In this somewhat confused article, Sentletse Diakanyo claims that “the Taliban had imposed strict rules on the people of Afghanistan based on their incorrect interpretation of the religious prescriptions contained in the Qur’an as well as the Hadith (set of teachings by the Prophet which are not contained in the Qur’an).” He doesn’t, however, explain in what way the Taliban got these teachings wrong, and his chief objection to a woman wearing the burka seems to be that it “rob[s] us of the inalienable right to admire her ravishing beauty.”
But on one point he hits the nail squarely on the head: the furious reaction to Sarkozy’s statement that the burka was not welcome in France. Sarkozy should have been a good dhimmi, known his place, and shut up.
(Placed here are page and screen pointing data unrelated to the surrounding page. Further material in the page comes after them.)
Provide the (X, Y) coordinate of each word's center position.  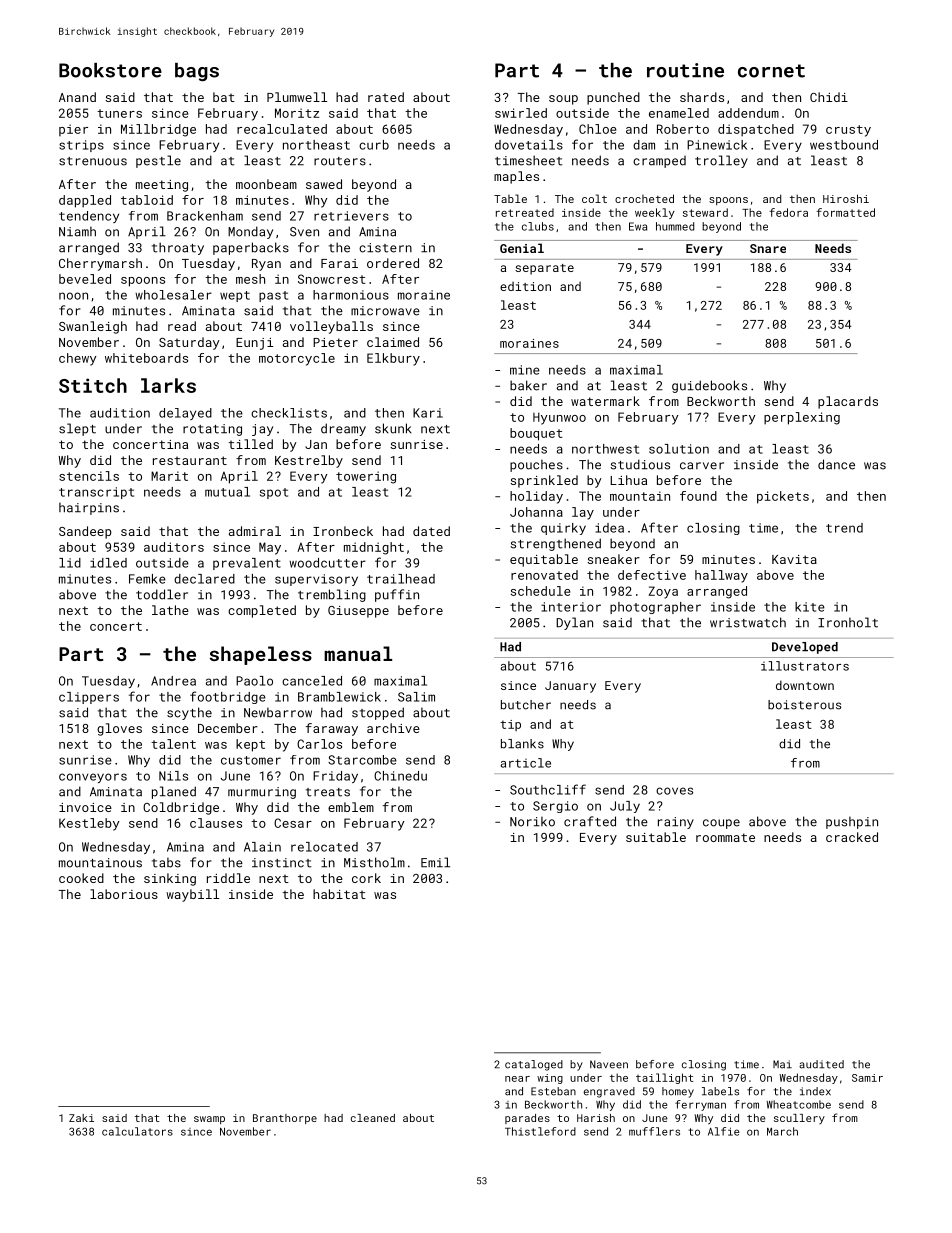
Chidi (829, 97)
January (570, 687)
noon (73, 296)
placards (848, 402)
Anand (77, 97)
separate (544, 269)
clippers (89, 698)
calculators (137, 1131)
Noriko (532, 821)
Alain (262, 847)
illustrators (805, 666)
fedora (788, 212)
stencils (89, 476)
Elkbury (393, 359)
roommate (725, 837)
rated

The question that arises out of the overwhelmingly angry reaction to Sarkozy”s view is whether anything associated with the religion of Islam is beyond intense scrutiny and interrogation. There already exists a trend that suggests that those of us who do not follow the religion of Islam are prohibited from examining certain practices widely embraced by faithful Muslims and expressing a view on them. If the issue is the manner in which Sarkozy expressed his view, so be it, but nothing in his view suggests he was intent on promoting Islamophobia and many other things that Dr Drabu accuses him of. The MCB attempts to bury public discourse on the issue of Muslim women’s rights being subjugated.